Insights into the mechanism of electrostatic field promoting ozone mass transfer in water: A molecular dynamics perspective

Abstract

Ozone is the main role of ozone-based advanced oxidation process for organic wastewater treatment, which is usually added in water by aeration. However, the low solubility of ozone in water seriously affects the degradation efficiency. In this article, the external electrostatic field (EF) was proposed to improve the ozone solubility in water. The mass transfer characteristics of ozone in a gas-liquid two-phase system under EF were studied by molecular dynamics (MD) simulation.
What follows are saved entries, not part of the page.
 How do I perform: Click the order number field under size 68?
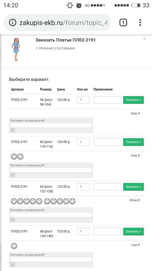tap(51, 259)
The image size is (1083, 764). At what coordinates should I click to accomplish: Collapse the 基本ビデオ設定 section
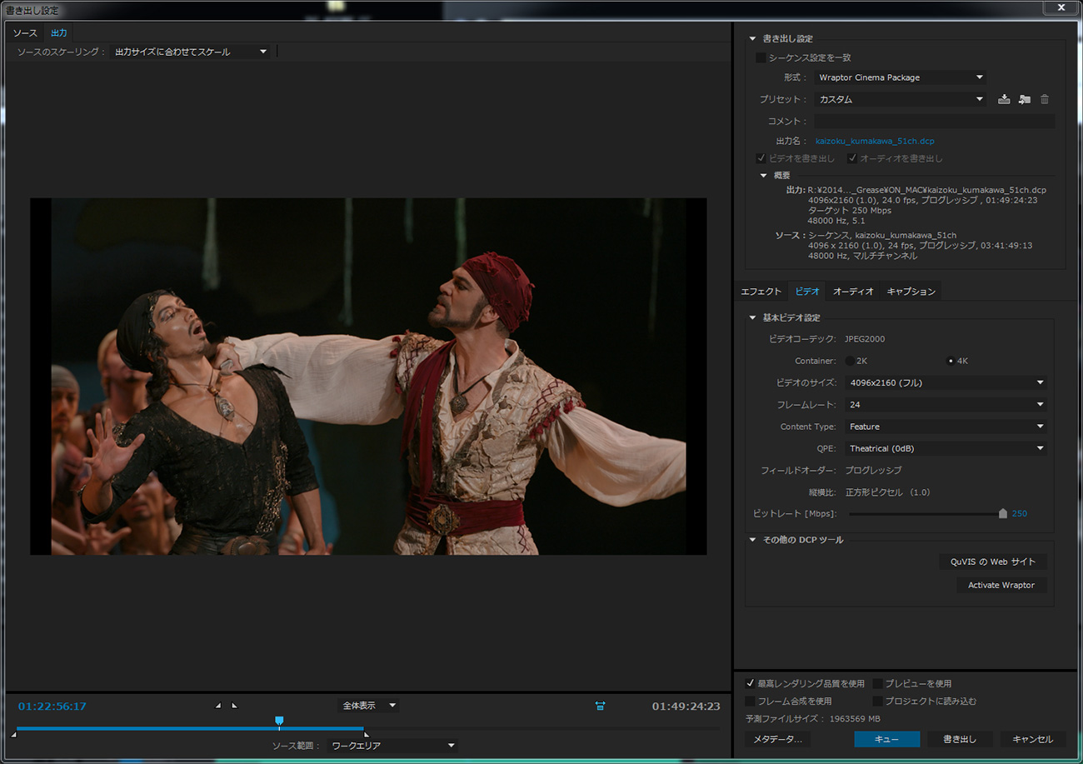click(752, 317)
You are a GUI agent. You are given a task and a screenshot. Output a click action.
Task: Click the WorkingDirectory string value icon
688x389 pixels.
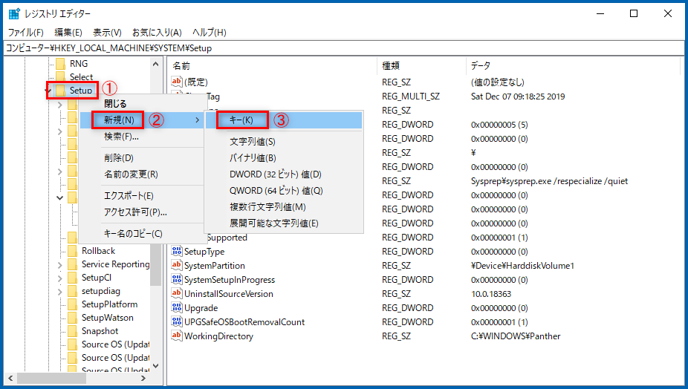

The microscopic mechanism of ozone mass transfer in water promoted by external EF was revealed by analyzing Gibbs dividing surface (GDS) interface structure, interfacial water molecular orientation, surface tension, liquid phase viscosity, hydrogen bond network and ozone self-diffusion coefficient. Our findings reveal that EF can enhance the thickness of GDS region (from 0.4648 nm to 0.4996 nm when EF is 0.2 V/nm) as well as its ozone content. The dipole moment orientation of water molecules also tends to point in the EF direction due to the influence of EF, making the difference in dipole moment orientation of water molecules in the first and second layers of GDS region gradually disappear. In addition, compared with the absence of EF, the existence of external EF can decrease the surface tension (from 77.6162 mN/m to 73.3480 mN/m when EF is 0.2 V/nm) at the gas-liquid interface and the viscosity of liquid phase (from 0.293 mPa·s to 0.162 mPa·s when EF is 0.2 V/nm), break the network of hydrogen bond in liquid phase, and increase the mobility of ozone (self-diffusion coefficient of ozone changes from 1.3232 × 10−6 cm2·s−1 to 1.8812 × 10−6 cm2·s−1 when EF is 0.2 V/nm). All these properties changes indicate that the presence of external EF enhances the ability of ozone to penetrate the interface of the two-phase system, and then improves the ozone mass transfer efficiency in water.